→ WORK REQUEST:
Return every line of the listing below, unchanged, from its first line to the line holding "Click the 4437.19 price axis label", that line included.

→ RECORDS SHOWN:
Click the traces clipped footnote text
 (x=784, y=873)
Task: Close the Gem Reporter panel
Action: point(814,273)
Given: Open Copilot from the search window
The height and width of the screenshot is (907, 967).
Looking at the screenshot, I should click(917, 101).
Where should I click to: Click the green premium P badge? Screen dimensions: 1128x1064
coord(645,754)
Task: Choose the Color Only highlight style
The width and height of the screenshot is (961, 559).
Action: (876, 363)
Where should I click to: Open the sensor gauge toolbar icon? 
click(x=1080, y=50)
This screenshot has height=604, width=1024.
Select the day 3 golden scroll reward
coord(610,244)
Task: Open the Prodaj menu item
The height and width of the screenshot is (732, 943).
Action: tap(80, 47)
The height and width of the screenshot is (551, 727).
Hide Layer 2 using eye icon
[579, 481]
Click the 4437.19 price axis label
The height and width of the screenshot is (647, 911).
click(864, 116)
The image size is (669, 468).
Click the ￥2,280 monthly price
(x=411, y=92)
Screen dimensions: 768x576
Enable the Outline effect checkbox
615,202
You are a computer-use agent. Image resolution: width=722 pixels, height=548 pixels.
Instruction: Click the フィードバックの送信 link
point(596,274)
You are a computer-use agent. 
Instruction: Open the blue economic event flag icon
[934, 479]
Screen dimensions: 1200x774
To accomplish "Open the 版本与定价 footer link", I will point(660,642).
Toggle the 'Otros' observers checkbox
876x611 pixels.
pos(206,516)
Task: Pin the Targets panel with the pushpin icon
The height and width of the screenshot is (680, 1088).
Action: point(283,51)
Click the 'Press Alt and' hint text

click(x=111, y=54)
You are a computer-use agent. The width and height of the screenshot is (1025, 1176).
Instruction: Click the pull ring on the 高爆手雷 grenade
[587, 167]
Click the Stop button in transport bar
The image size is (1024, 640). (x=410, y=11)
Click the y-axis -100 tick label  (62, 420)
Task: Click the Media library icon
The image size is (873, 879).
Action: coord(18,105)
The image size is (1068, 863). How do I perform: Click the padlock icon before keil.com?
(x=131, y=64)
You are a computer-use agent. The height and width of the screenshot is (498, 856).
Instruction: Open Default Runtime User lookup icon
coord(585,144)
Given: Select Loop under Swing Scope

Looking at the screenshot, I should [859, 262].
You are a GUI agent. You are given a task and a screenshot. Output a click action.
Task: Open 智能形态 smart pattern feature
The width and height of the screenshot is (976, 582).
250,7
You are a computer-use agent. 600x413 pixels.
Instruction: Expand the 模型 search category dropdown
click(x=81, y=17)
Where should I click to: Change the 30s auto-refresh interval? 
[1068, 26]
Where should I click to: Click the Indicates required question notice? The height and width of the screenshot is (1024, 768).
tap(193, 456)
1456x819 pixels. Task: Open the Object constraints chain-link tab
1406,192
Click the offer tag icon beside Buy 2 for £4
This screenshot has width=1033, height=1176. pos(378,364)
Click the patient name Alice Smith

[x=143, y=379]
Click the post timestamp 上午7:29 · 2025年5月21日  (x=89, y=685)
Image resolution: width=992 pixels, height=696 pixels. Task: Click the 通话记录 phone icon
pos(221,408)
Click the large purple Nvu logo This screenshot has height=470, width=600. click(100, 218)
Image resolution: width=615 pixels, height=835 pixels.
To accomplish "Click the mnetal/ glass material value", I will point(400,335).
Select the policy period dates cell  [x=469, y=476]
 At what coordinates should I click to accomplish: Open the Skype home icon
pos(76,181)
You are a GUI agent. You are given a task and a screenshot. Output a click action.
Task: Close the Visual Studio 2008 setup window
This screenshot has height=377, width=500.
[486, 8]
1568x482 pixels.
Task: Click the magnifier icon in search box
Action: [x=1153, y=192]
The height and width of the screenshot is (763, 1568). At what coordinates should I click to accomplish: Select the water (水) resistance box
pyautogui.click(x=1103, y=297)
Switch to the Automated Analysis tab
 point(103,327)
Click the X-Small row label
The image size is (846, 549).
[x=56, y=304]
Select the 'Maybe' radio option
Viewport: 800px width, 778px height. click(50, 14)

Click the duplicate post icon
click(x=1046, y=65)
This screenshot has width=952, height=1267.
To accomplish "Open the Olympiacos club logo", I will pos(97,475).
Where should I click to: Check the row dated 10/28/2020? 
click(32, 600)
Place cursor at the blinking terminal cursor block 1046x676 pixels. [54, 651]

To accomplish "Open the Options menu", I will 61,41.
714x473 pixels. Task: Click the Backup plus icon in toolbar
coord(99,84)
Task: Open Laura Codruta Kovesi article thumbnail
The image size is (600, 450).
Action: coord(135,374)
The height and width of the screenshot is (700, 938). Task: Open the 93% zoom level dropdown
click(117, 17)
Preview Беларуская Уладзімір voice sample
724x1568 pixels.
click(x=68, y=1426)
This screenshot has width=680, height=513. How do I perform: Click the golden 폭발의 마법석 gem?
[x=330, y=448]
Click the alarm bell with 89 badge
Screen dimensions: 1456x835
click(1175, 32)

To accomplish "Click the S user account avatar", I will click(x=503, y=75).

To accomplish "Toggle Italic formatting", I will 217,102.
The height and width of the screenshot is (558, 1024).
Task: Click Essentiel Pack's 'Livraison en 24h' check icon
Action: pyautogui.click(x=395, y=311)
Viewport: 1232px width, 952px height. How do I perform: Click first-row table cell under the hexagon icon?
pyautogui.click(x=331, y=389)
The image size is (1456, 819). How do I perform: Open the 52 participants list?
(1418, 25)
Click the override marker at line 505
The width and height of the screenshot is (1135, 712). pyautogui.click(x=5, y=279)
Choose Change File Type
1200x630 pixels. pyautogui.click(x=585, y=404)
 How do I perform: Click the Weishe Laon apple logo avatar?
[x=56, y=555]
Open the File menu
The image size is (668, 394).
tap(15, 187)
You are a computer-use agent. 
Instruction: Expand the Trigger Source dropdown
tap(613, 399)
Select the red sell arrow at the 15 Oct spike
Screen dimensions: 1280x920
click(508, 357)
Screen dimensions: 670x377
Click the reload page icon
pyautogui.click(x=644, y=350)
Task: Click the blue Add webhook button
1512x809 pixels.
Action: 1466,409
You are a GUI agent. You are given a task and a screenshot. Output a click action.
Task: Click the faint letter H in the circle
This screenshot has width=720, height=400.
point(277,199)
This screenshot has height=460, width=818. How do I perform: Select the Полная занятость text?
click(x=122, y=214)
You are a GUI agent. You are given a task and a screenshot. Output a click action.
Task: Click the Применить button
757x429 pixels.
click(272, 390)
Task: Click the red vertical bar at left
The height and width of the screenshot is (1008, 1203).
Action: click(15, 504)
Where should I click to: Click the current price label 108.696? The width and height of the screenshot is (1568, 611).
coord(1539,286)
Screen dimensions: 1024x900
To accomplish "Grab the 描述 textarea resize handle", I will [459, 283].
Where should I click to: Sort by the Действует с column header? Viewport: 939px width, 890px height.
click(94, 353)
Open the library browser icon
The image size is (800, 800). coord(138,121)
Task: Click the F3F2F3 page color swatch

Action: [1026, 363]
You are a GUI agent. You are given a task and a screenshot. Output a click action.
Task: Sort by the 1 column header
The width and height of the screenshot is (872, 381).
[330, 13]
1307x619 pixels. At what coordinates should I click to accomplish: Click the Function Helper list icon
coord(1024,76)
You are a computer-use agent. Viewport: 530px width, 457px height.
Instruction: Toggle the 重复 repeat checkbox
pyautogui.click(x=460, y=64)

→ EXPECTED ANSWER:
Click the traces clipped footnote text
 (x=784, y=873)
Task: Close the Gem Reporter panel
Action: point(814,273)
Given: Open Copilot from the search window
The height and width of the screenshot is (907, 967).
Looking at the screenshot, I should click(917, 101).
Where should I click to: Click the green premium P badge? Screen dimensions: 1128x1064
coord(645,754)
Task: Choose the Color Only highlight style
The width and height of the screenshot is (961, 559).
Action: (876, 363)
Where should I click to: Open the sensor gauge toolbar icon? 
click(x=1080, y=50)
This screenshot has height=604, width=1024.
Select the day 3 golden scroll reward
coord(610,244)
Task: Open the Prodaj menu item
The height and width of the screenshot is (732, 943).
Action: tap(80, 47)
The height and width of the screenshot is (551, 727).
Hide Layer 2 using eye icon
[579, 481]
Click the 4437.19 price axis label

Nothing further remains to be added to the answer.